Below, we’ll explore how supplemental insurance works, how policy prices are set and what you need to know when comparing plans so that you get the coverage you need for the price you pay.
How Supplemental Insurance Works
Supplemental insurance helps cover some of the costs Original Medicare insurance does not. If you’re enrolled in an Original Medicare policy, Medicare will pay its share of the Medicare-approved health care costs first. Then, your supplemental insurance policy kicks in, paying the remaining portion that the policy covers.
In most states, private insurance companies that sell these supplemental insurance plans only sell standardized policies. That means each policy must offer the same benefits, no matter the insurance company.
Examples of what Medigap policies cover include:
- Emergency foreign travel expenses
They do not cover long-term care like nursing homes, vision or dental care, hearing aids, eyeglasses and private-duty nursing.
To address gaps in coverage under Original Medicare, insurance companies offer Supplement Plans A, B, C, D, F, G, K, L, M, and N. More details about these plans can be found in our article, A Guide To Medicare Gap Insurance.
How Policy Prices Are Set
Each insurance company chooses the price, or premium, of each supplemental insurance policy. It’s important to note that supplemental insurance costs vary based on quite a few factors, including:
- Where you live
- Type of plan you need
- Your age
- If you are a smoker
- The insurance carrier
For instance, if you’re a 65-year-old non-smoker in Los Angeles County, and you’re purchasing Medicare Supplement Plan F, the price would be approximately $180 to over $200 per month.

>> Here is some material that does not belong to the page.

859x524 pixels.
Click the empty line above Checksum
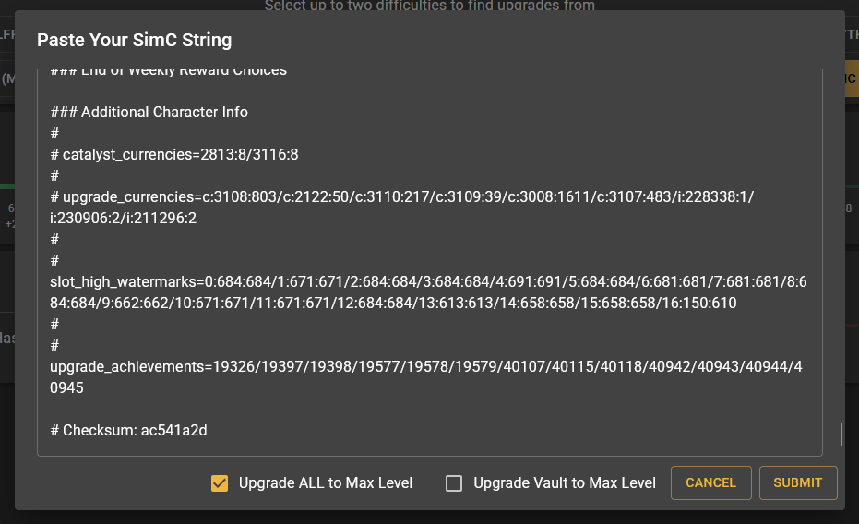pyautogui.click(x=277, y=410)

According to the U.S. Department of Health and Human Services, Medigap policies are priced three ways:
Other factors, such as where you live, medical underwriting and discounts may impact the cost of your premium as well. Looking at these three factors below will better help you understand how much a Medigap policy may cost you now and in the future.
If a policy is community-rated, that means everyone who has the Medigap policy pays the same premium, regardless of age or gender. Premiums may rise for other reasons, such as inflation or other factors, but will never go up because of your age.

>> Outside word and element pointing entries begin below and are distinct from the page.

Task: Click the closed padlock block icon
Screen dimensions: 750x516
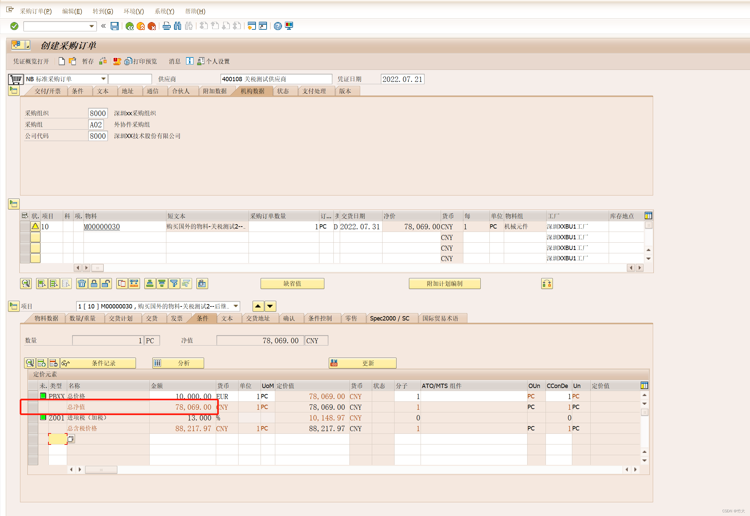Action: 94,284
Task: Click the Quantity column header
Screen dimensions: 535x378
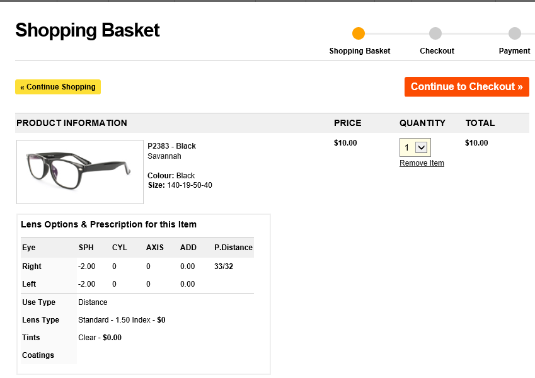Action: (x=422, y=123)
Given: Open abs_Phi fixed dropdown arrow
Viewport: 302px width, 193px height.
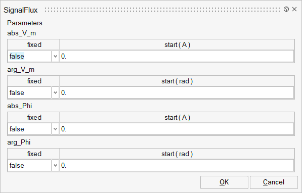Looking at the screenshot, I should pyautogui.click(x=55, y=129).

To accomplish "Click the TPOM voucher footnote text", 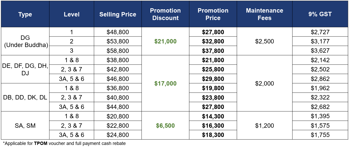I will 64,143.
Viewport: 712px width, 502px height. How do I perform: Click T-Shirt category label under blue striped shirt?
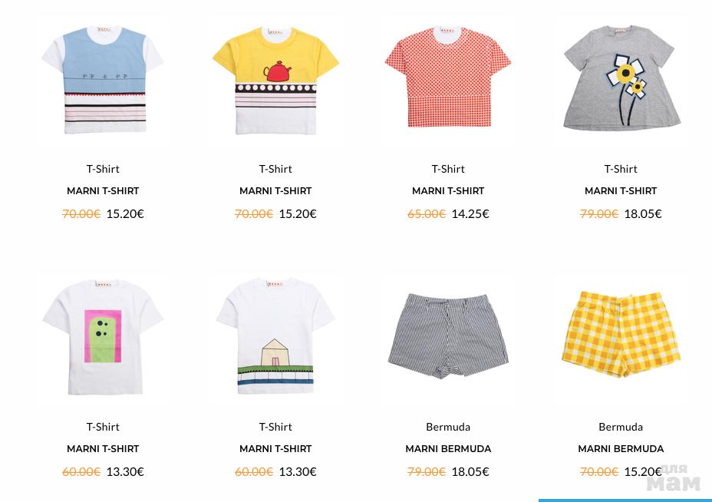pos(103,169)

If a policy is issue-age-rated, that means the cost you pay is based on your age when you purchase the Medigap policy. Younger people tend to pay lower premiums, and those premium amounts won’t change as you get older because of your age. Like community-rated policies, your cost may go up because of inflation or other factors, but won’t because of age.

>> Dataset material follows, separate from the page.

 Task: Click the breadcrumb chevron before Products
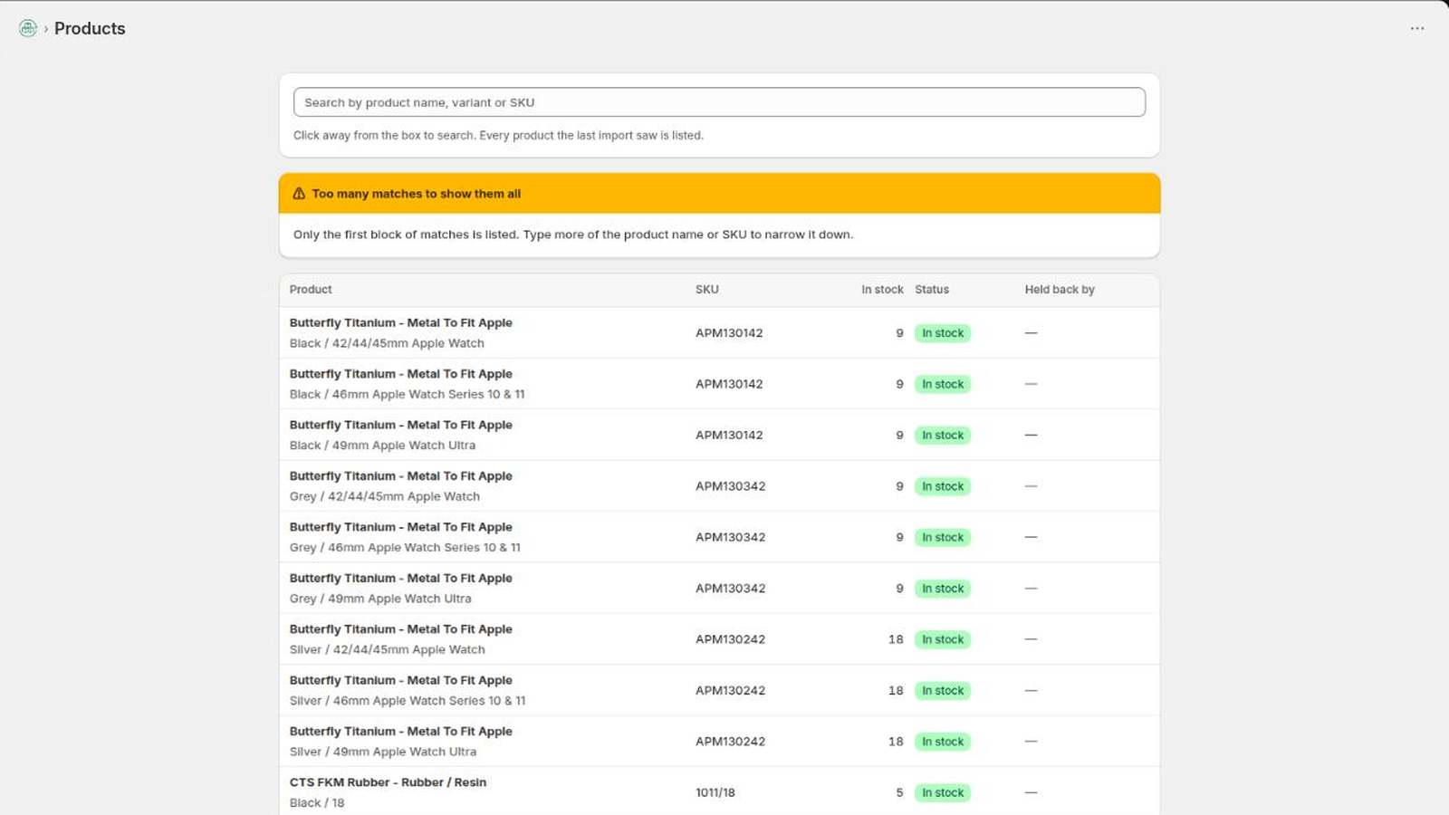point(45,29)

If a policy is attained-age-rated, the premium is based on your current age. That means, as your age goes up, so does your premium amount. Premiums are lower for younger buyers, but as you get older, you’ll have to pay more. You’ll notice these policies are inexpensive at first, but over time, they can evolve to be the most expensive options. Costs also may rise because of inflation and other factors.
What To Know When Comparing
Medigap premiums can vary widely among insurance companies, even when the policies are the exact same in coverage.
As you compare policies among the various insurance companies, you’ll want to closely examine the type of pricing model used, as described above. Overlooking this can cost you more in the long-term.
As mentioned above as well, the cost of your supplemental insurance policy may depend on other factors as well, which are important to keep in mind and compare among the insurance companies you’re considering. These factors include whether the insurance company:
- Offers discounts, such as for non-smokers or if you pay annually.
- Applies a different premium if you don’t purchase a policy during an open enrollment period.
- Sells Medicare SELECT policies, which require you to use certain providers to take advantage of the full benefits.
- Uses medical underwriting, a process that examines your medical history to determine whether your application is accepted and whether the insurance company will add a waiting period for pre-existing conditions.
The process of choosing a Medicare supplemental insurance plan, while taking into account all of the factors above, can be overwhelming.
A licensed insurance agent with expertise in Medicare coverage can help evaluate your coverage needs and budget, as well as guide you through the process of understanding how your circumstances affect the costs of Medigap policies.
An agent not only will advocate for you, but work with you to ensure the process of choosing Medicare supplemental insurance is as easy as possible.